En esos primeros años del programa se pusieron a punto las técnicas de producción masiva de la vacuna, así como las técnicas de aplicación. Los esfuerzos iniciales se enfocaron a apoyar programas de vacunación masiva en cuatro áreas donde la viruela era un problema endémico: Sudamérica,
Indonesia, África y el subcontinente indio. En las áreas problemáticas y más densamente pobladas, se decidió usar una estrategia de cerco, consistente en localizar y aislar a cualquier individuo enfermo de viruela y vacunar a todas aquellas personas que pudieran haber tenido contacto con él. En algunas regiones incluso se llegó a pagar recompensa a quienes descubrieran y reportaran casos de viruela. En pocos años los resultados fueron evidentes: los últimos casos de viruela ocurrieron en Brasil en 1971 y en Indonesia en 1972, y para 1973 sólo en Etiopía se observaban casos de la enfermedad.
A pesar de la guerra, los malos caminos y las hambrunas, para 1977 también Etiopía estaba libre del azote.
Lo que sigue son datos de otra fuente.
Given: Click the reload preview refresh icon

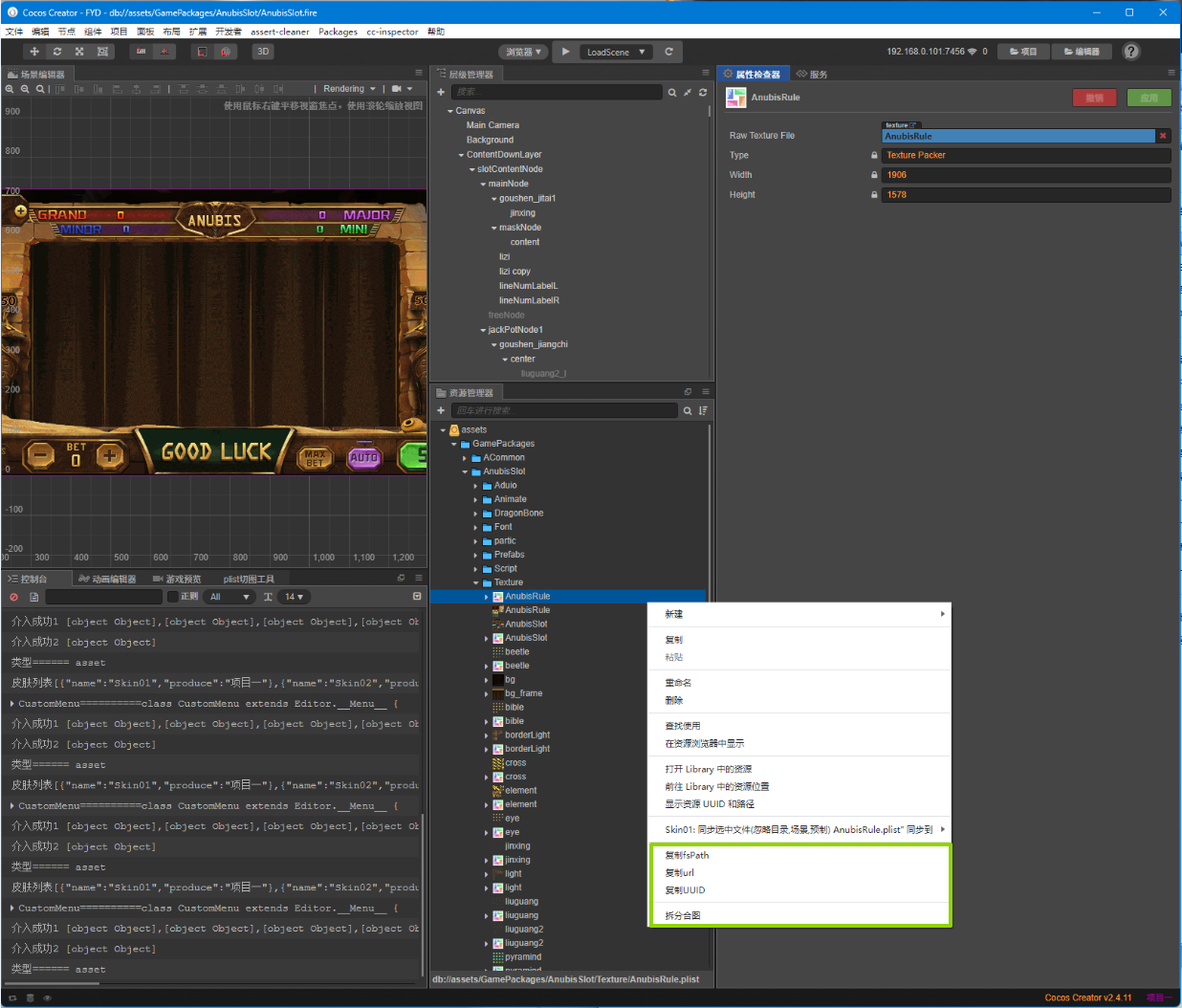Looking at the screenshot, I should 668,52.
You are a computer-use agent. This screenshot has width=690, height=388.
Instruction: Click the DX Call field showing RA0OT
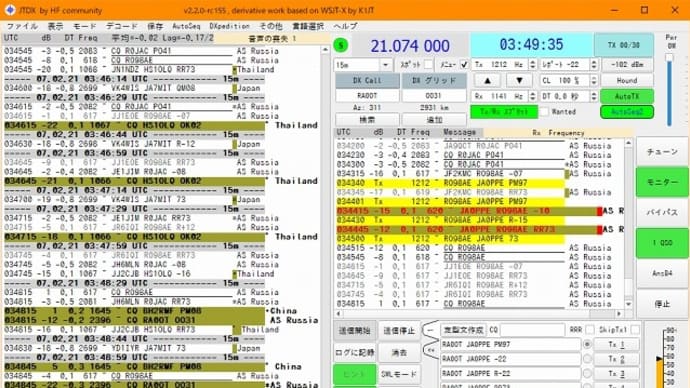click(x=367, y=95)
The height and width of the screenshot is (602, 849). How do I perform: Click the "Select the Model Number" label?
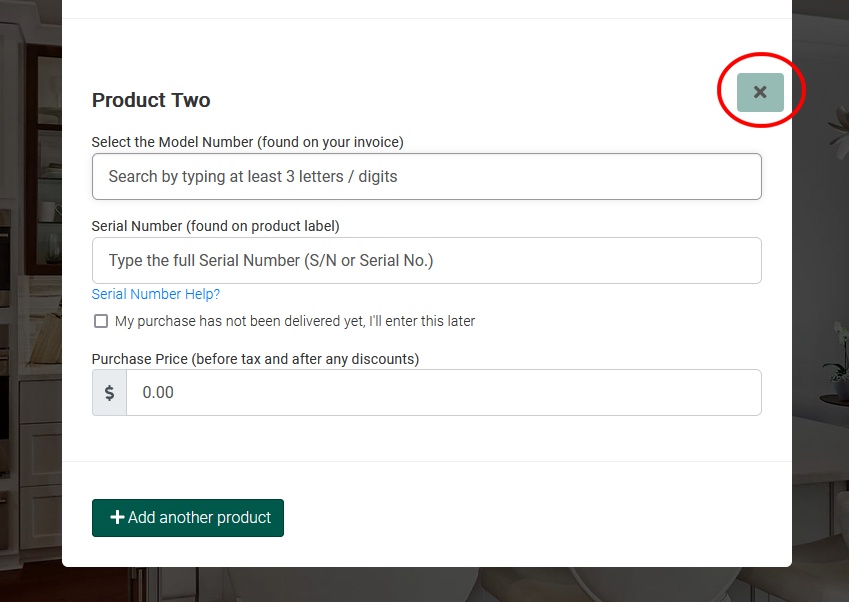[247, 142]
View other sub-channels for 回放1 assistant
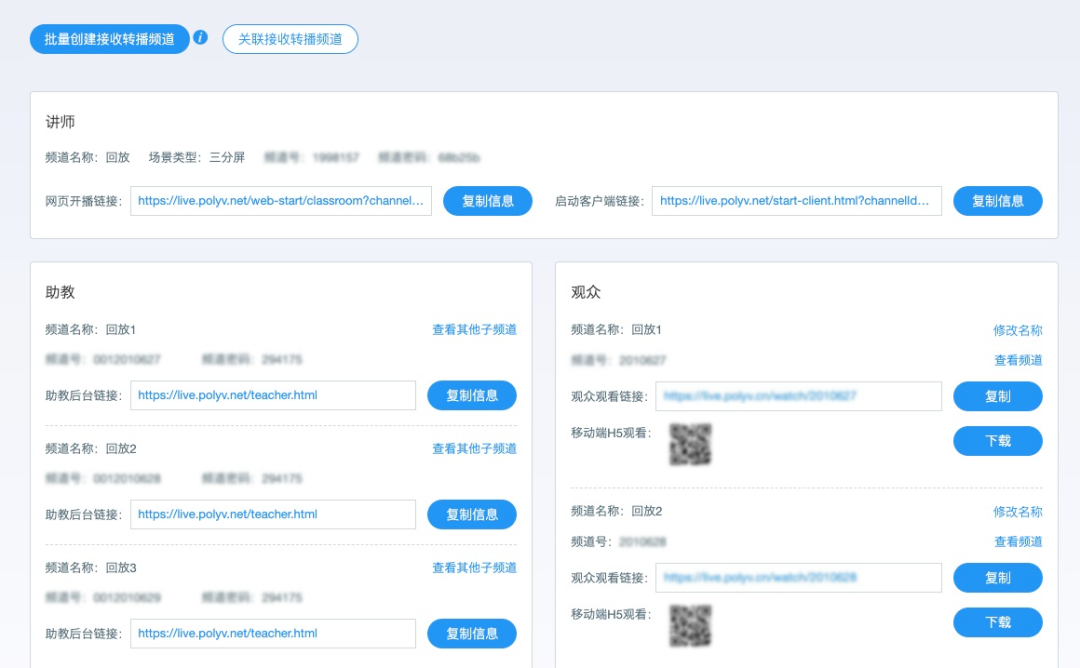Screen dimensions: 1080x668 click(474, 330)
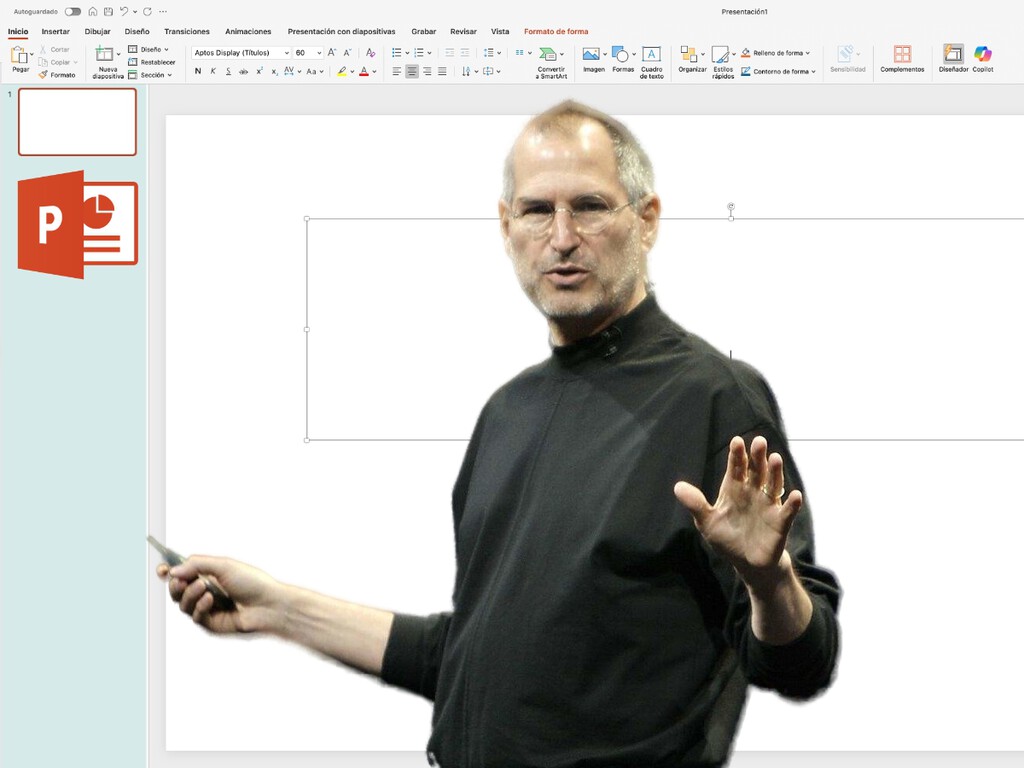This screenshot has height=768, width=1024.
Task: Toggle italic formatting
Action: tap(212, 71)
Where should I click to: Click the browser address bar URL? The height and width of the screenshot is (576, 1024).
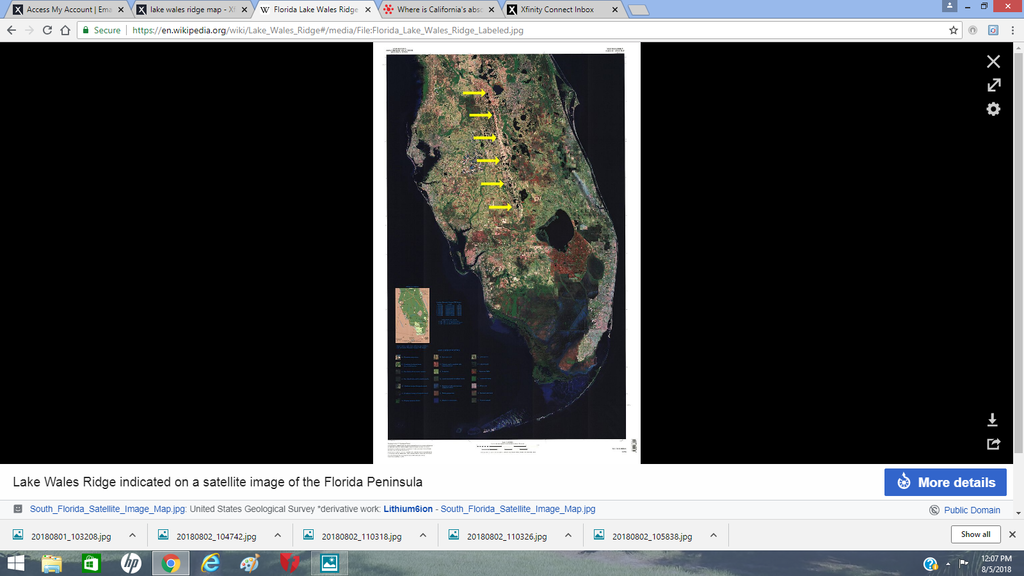click(x=330, y=30)
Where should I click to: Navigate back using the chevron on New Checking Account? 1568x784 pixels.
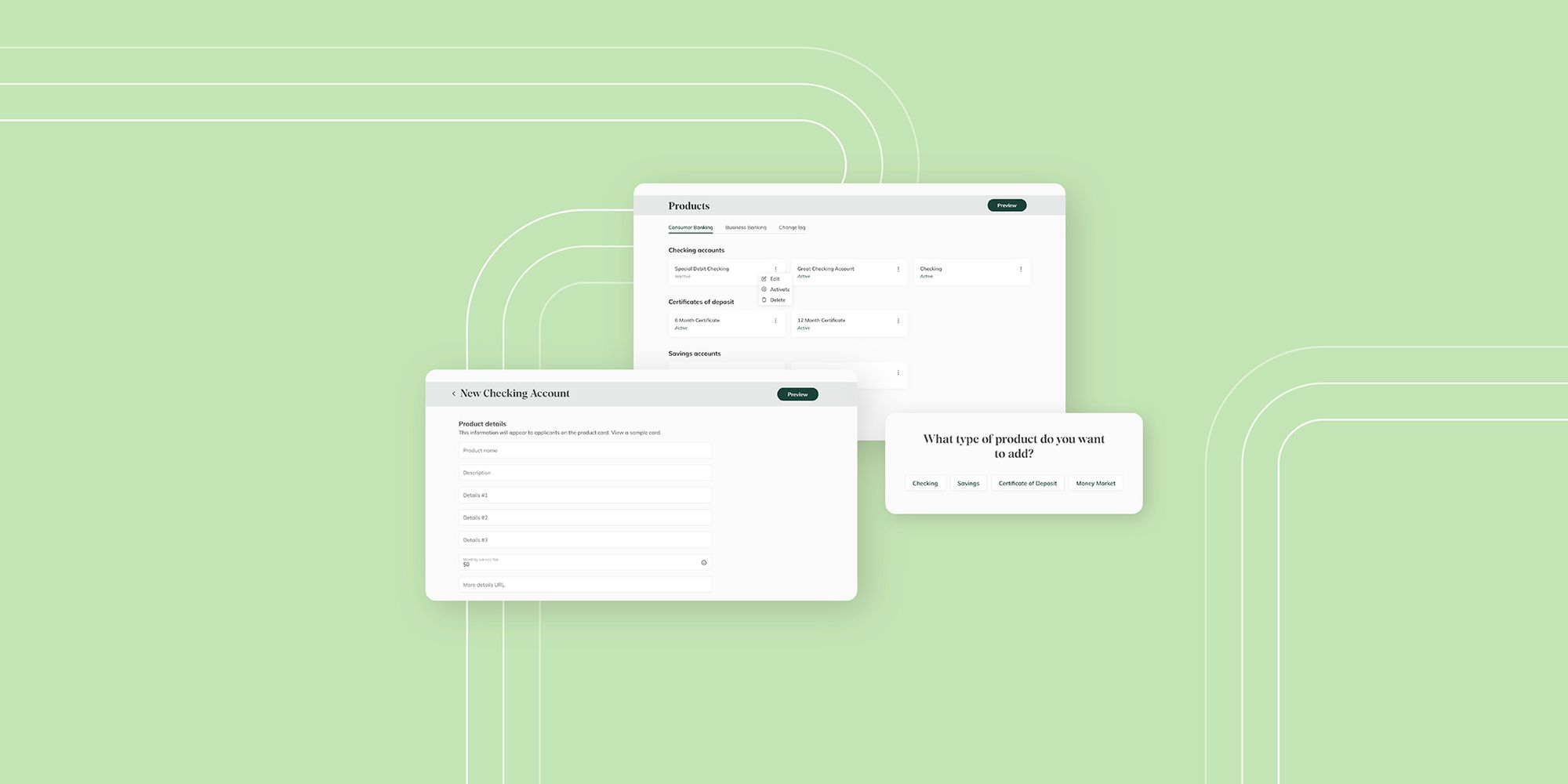coord(454,393)
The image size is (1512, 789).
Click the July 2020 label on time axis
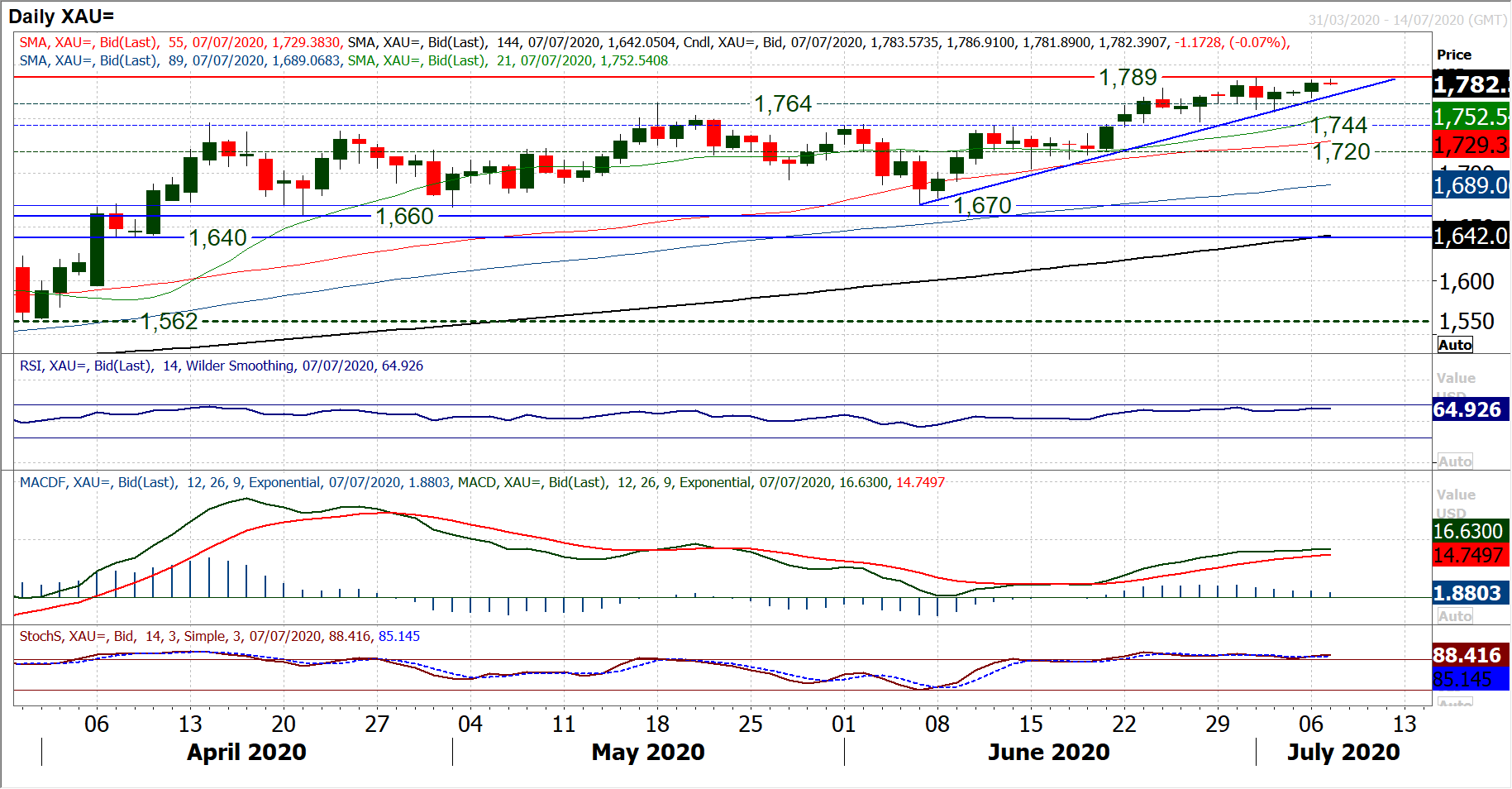(1343, 752)
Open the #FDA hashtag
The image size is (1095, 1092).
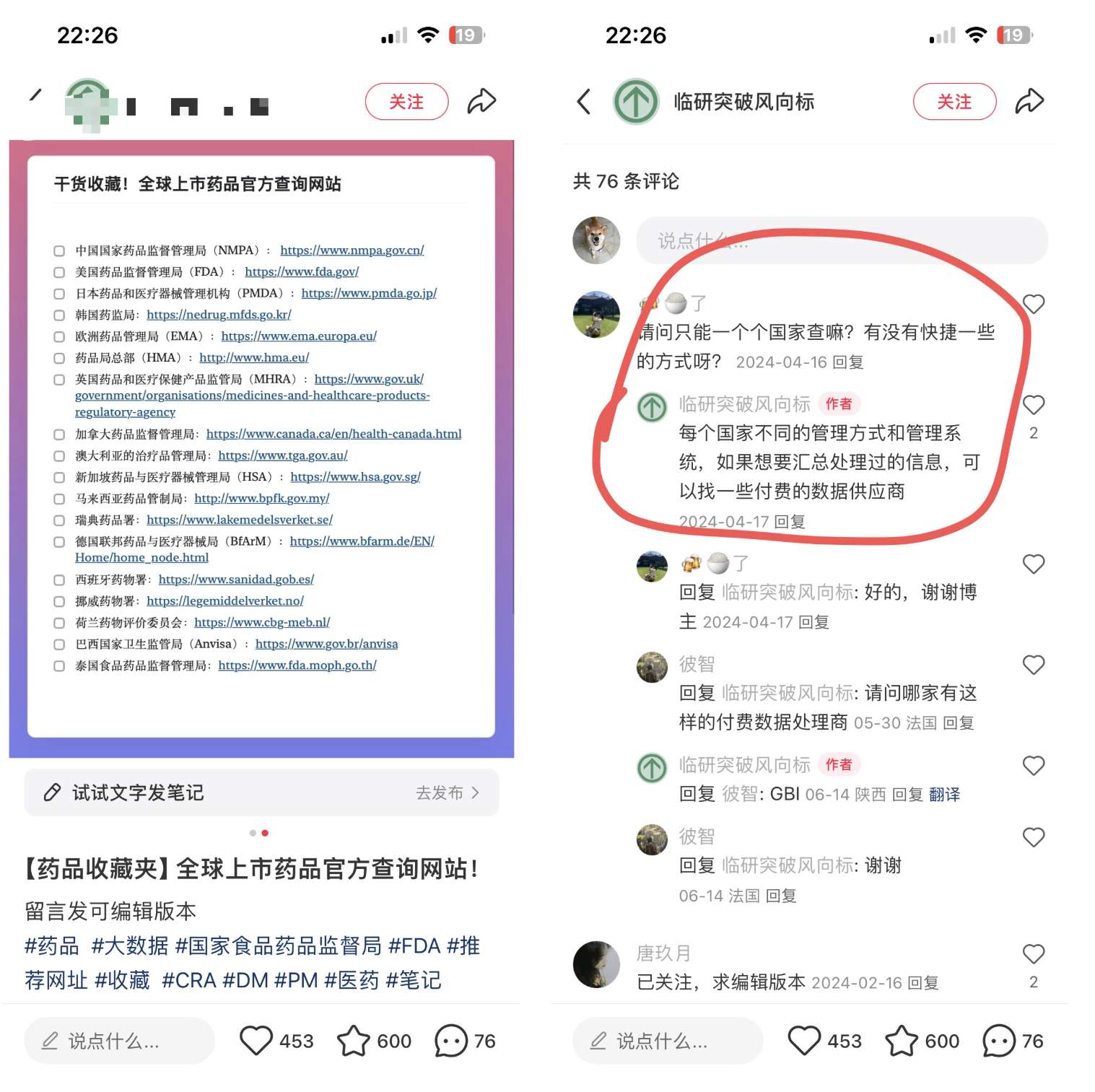click(414, 945)
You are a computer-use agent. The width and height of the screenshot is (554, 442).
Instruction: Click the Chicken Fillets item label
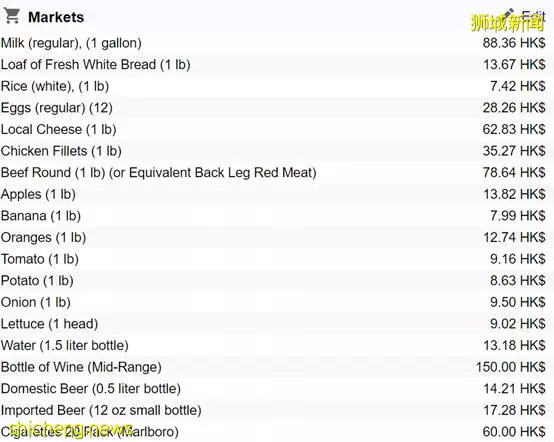(61, 151)
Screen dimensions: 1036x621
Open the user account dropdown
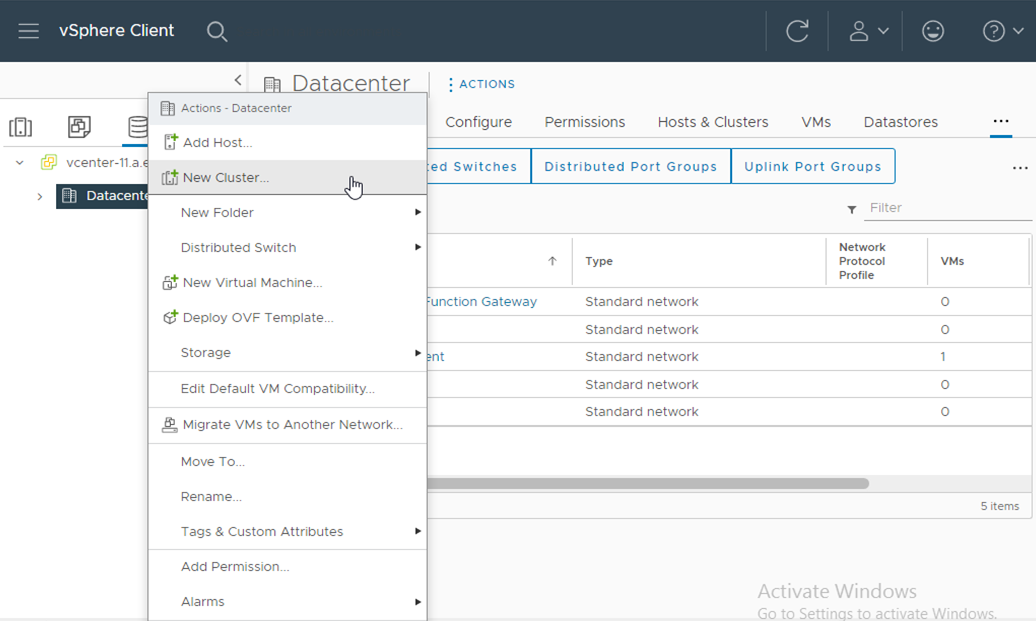(867, 31)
El último enfermo de viruela del mundo fue un cocinero somalí de 23 años, llamado Ali Maow Maalin, quien se repuso de su enfermedad sin problemas. Esto sucedió el 26 de octubre de 1977. Después de más de dos años de vigilancia, no se volvió a detectar ningún caso de viruela, y fue entonces cuando, en 1980, se declaró que el mundo estaba libre del temible mal. Con este ejemplo exitoso de cooperación, la OMS ha emprendido otros programas de erradicación, incluyendo el de
la poliomielitis, que próximamente va a concluir.